_Description of the task_:
Copy out all the rows below, renaming "Identify" to "Determine" wherever it occurs. Keep every other character as it is.

[Records for locating described items]
— Start —
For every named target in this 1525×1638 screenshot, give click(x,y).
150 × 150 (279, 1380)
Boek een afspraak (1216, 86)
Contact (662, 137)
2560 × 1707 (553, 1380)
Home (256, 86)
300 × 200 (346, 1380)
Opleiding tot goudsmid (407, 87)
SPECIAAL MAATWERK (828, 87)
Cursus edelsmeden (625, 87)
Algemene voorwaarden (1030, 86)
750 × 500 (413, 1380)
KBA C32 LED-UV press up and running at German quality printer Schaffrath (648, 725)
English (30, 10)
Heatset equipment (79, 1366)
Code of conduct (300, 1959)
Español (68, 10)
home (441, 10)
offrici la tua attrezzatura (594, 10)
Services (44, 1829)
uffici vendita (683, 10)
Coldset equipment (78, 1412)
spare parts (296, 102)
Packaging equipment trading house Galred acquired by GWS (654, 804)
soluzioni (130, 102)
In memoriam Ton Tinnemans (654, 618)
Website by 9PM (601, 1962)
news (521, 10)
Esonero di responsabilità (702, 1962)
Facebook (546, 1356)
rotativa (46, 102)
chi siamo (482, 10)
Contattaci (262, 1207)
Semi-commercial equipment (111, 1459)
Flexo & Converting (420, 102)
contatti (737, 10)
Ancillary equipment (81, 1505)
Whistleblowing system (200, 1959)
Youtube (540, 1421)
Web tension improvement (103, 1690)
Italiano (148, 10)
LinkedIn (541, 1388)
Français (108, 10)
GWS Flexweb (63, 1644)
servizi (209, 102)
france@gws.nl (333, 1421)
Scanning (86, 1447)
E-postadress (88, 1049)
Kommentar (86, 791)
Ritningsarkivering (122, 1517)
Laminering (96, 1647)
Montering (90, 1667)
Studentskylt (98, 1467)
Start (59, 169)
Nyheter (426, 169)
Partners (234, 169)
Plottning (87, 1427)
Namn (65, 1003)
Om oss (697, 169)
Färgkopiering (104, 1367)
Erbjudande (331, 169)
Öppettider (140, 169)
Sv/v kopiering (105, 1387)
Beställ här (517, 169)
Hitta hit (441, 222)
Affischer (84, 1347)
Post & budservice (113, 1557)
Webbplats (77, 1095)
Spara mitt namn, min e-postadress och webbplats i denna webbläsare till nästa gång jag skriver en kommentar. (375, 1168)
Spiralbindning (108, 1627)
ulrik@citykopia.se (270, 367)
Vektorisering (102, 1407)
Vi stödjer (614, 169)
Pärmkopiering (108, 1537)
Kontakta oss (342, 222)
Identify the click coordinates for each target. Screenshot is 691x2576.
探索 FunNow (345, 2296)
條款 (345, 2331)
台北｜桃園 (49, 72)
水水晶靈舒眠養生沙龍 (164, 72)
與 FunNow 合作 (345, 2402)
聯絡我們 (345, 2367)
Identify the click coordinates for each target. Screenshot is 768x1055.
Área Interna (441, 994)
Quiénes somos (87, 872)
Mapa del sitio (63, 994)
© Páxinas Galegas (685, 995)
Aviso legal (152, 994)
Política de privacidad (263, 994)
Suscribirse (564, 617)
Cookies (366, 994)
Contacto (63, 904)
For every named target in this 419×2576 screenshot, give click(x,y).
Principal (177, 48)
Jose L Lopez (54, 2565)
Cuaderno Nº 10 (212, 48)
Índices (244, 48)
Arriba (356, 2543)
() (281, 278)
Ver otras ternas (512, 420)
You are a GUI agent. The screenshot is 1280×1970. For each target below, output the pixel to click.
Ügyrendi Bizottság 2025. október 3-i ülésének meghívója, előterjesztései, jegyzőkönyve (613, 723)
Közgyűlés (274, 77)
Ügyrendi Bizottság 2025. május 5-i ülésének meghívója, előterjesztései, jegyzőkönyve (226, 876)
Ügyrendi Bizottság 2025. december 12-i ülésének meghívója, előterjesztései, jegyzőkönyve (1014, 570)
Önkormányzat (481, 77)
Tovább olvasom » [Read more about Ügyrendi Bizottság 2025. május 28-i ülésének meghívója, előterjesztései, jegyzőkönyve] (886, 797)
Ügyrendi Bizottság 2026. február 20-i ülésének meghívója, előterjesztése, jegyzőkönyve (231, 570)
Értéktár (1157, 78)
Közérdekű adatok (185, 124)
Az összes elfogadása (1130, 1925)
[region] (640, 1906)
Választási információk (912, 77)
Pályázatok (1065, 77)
— End —
_Solution to the exercise_:
For every named target in this 1525×1638 screenshot, give click(x,y).
150 × 150 (279, 1380)
Boek een afspraak (1216, 86)
Contact (662, 137)
2560 × 1707 (553, 1380)
Home (256, 86)
300 × 200 (346, 1380)
Opleiding tot goudsmid (407, 87)
SPECIAAL MAATWERK (828, 87)
Cursus edelsmeden (625, 87)
Algemene voorwaarden (1030, 86)
750 × 500 (413, 1380)
KBA C32 LED-UV press up and running at German quality printer Schaffrath (648, 725)
English (30, 10)
Heatset equipment (79, 1366)
Code of conduct (300, 1959)
Español (68, 10)
home (441, 10)
offrici la tua attrezzatura (594, 10)
Services (44, 1829)
uffici vendita (683, 10)
Coldset equipment (78, 1412)
spare parts (296, 102)
Packaging equipment trading house Galred acquired by GWS (654, 804)
soluzioni (130, 102)
In memoriam Ton Tinnemans (654, 618)
Website by 9PM (601, 1962)
news (521, 10)
Esonero di responsabilità (702, 1962)
Facebook (546, 1356)
rotativa (46, 102)
chi siamo (482, 10)
Contattaci (262, 1207)
Semi-commercial equipment (111, 1459)
Flexo & Converting (420, 102)
contatti (737, 10)
Ancillary equipment (81, 1505)
Whistleblowing system (200, 1959)
Youtube (540, 1421)
Web tension improvement (103, 1690)
Italiano (148, 10)
LinkedIn (541, 1388)
Français (108, 10)
GWS Flexweb (63, 1644)
servizi (209, 102)
france@gws.nl (333, 1421)
Scanning (86, 1447)
E-postadress (88, 1049)
Kommentar (86, 791)
Ritningsarkivering (122, 1517)
Laminering (96, 1647)
Montering (90, 1667)
Studentskylt (98, 1467)
Start (59, 169)
Nyheter (426, 169)
Partners (234, 169)
Plottning (87, 1427)
Namn (65, 1003)
Om oss (697, 169)
Färgkopiering (104, 1367)
Erbjudande (331, 169)
Öppettider (140, 169)
Sv/v kopiering (105, 1387)
Beställ här (517, 169)
Hitta hit (441, 222)
Affischer (84, 1347)
Post & budservice (113, 1557)
Webbplats (77, 1095)
Spara mitt namn, min e-postadress och webbplats i denna webbläsare till nästa gång jag skriver en kommentar. (375, 1168)
Spiralbindning (108, 1627)
ulrik@citykopia.se (270, 367)
Vektorisering (102, 1407)
Vi stödjer (614, 169)
Pärmkopiering (108, 1537)
Kontakta oss (342, 222)
Determine the click coordinates for each target. Screenshot is 691x2576.
探索 FunNow (345, 2296)
條款 (345, 2331)
台北｜桃園 (49, 72)
水水晶靈舒眠養生沙龍 (164, 72)
與 FunNow 合作 (345, 2402)
聯絡我們 (345, 2367)
Determine the click coordinates for each target. Screenshot is 768x1055.
Área Interna (441, 994)
Quiénes somos (87, 872)
Mapa del sitio (63, 994)
© Páxinas Galegas (685, 995)
Aviso legal (152, 994)
Política de privacidad (263, 994)
Suscribirse (564, 617)
Cookies (366, 994)
Contacto (63, 904)
For every named target in this 419×2576 screenshot, give click(x,y).
Principal (177, 48)
Jose L Lopez (54, 2565)
Cuaderno Nº 10 (212, 48)
Índices (244, 48)
Arriba (356, 2543)
() (281, 278)
Ver otras ternas (512, 420)
You are a GUI agent. The screenshot is 1280×1970. For each target below, output the pixel to click.
Ügyrendi Bizottság 2025. október 3-i ülésének meghívója, előterjesztései, jegyzőkönyve (613, 723)
Közgyűlés (274, 77)
Ügyrendi Bizottság 2025. május 5-i ülésének meghívója, előterjesztései, jegyzőkönyve (226, 876)
Ügyrendi Bizottság 2025. december 12-i ülésének meghívója, előterjesztései, jegyzőkönyve (1014, 570)
Önkormányzat (481, 77)
Tovább olvasom » [Read more about Ügyrendi Bizottság 2025. május 28-i ülésének meghívója, előterjesztései, jegyzőkönyve] (886, 797)
Ügyrendi Bizottság 2026. február 20-i ülésének meghívója, előterjesztése, jegyzőkönyve (231, 570)
Értéktár (1157, 78)
Közérdekű adatok (185, 124)
Az összes elfogadása (1130, 1925)
[region] (640, 1906)
Választási információk (912, 77)
Pályázatok (1065, 77)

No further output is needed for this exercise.